● **GIVEN REQUEST**:
Retype the rows below word for word, from the line containing "You are a computer-use agent.", including that line, through the last row. Omit the pictures from your answer.
## BEGIN
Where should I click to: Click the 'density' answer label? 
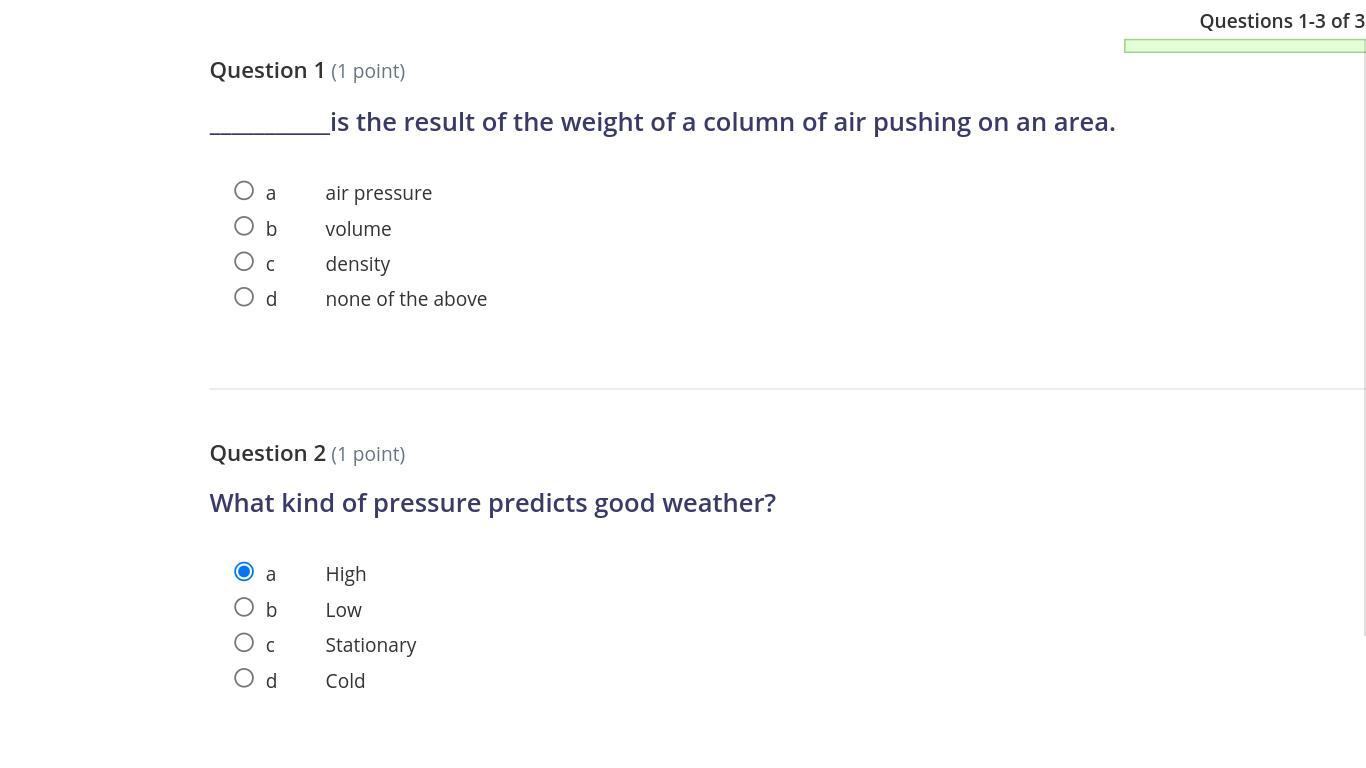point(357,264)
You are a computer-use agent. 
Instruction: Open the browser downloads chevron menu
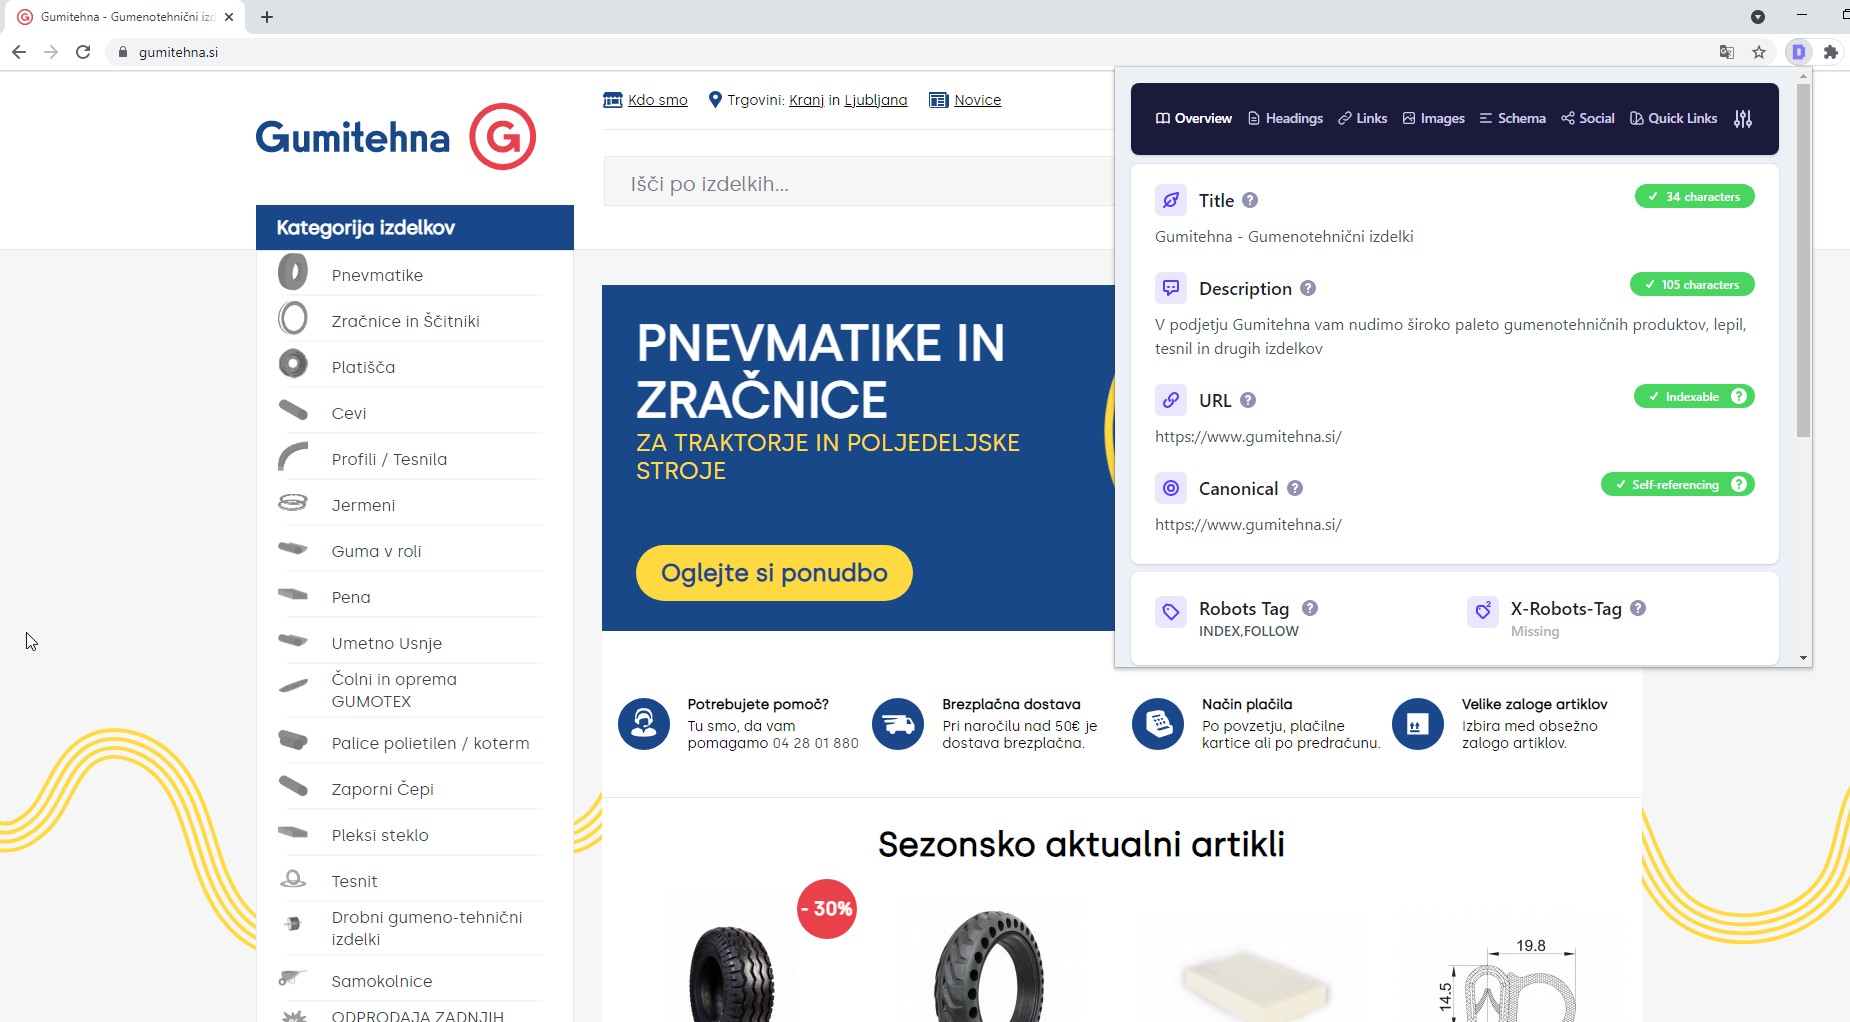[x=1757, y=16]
## END
● **RESULT OF THE TASK**:
You are a computer-use agent. 
Instruction: Open the browser downloads chevron menu
[x=1757, y=16]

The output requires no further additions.